Non sarebbe in pericolo di vita l’uomo di 41 anni narcotizzato ed evirato dalla compagna lo scorso primo maggio ad Angri, in provincia di Salerno, ma la sua situazione si rivelerebbe in ogni caso delicata.

Evirato ad Angri, l’avvocato: “Impossibile riattaccare il membro”

La vittima avrebbe perso molto sangue a seguito dell’aggressione. Giunto all’ospedale Umberto I di Nocera Inferiore sarebbe stato poi sottoposto ad una serie di operazioni. Stando a quanto comunicato dall’avvocato Angelo Pisani a Fanpage, però, non sarebbe stato possibile “riattaccare il membro tagliato”.

“Le sue condizioni sono stabili ma la sua vita è stravolta, dovrà essere seguito in urologia” – ha continuato il legale manifestando l’intenzione di voler difendere il suo assistito anche a titolo gratuito, per la crudele ingiustizia subita.

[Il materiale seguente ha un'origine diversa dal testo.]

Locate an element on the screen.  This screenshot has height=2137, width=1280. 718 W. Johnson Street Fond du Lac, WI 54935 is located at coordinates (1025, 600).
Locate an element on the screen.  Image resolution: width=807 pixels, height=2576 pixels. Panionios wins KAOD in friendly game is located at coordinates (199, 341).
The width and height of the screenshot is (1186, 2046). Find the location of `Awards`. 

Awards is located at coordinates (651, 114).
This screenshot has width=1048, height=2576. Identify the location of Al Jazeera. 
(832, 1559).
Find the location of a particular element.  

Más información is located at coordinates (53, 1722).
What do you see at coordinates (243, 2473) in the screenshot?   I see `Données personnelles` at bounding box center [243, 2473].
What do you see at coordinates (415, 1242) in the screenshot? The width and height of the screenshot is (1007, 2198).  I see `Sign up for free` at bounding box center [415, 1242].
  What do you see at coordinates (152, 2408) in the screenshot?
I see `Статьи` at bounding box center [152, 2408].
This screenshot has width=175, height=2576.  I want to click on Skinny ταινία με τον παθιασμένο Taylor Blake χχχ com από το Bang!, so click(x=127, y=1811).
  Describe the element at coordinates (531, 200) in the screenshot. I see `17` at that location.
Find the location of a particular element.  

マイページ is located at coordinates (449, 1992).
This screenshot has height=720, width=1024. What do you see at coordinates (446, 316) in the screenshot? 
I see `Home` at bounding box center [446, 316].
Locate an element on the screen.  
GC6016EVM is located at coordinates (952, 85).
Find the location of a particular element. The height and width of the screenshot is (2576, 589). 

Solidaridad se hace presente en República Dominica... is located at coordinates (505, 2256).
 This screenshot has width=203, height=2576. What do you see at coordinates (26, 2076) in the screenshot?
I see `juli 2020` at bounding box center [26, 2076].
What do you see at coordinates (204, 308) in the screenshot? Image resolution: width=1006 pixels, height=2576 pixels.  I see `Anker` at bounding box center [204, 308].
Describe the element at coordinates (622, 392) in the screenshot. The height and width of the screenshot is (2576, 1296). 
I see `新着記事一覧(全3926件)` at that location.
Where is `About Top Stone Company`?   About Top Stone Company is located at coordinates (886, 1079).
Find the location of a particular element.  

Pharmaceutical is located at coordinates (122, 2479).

Intanto la compagna, una 35enne originaria del Bangladesh come lui, resta in carcere. Stando a quanto emerso avrebbe inveito contro l’uomo per gelosia: il 41enne avrebbe voluto portare a vivere con loro anche la prima moglie, scatenando il dissenso della donna.

“Si tratta di un fatto di una violenza inaudita che impone una riflessione seria, equilibrata e finalmente libera da ideologie. Il nostro intervento sarà a tutela della vittima, ma anche di tutti coloro che subiscono violenze troppo spesso ignorate o minimizzate” – ha continuato l’avvocato rivolgendosi all’Ansa.

“L’episodio di Angri rappresenta una scena che scuote le coscienze e richiama le istituzioni a un intervento concreto e responsabile. La violenza va condannata sempre, in ogni forma e indipendentemente da chi la commette”.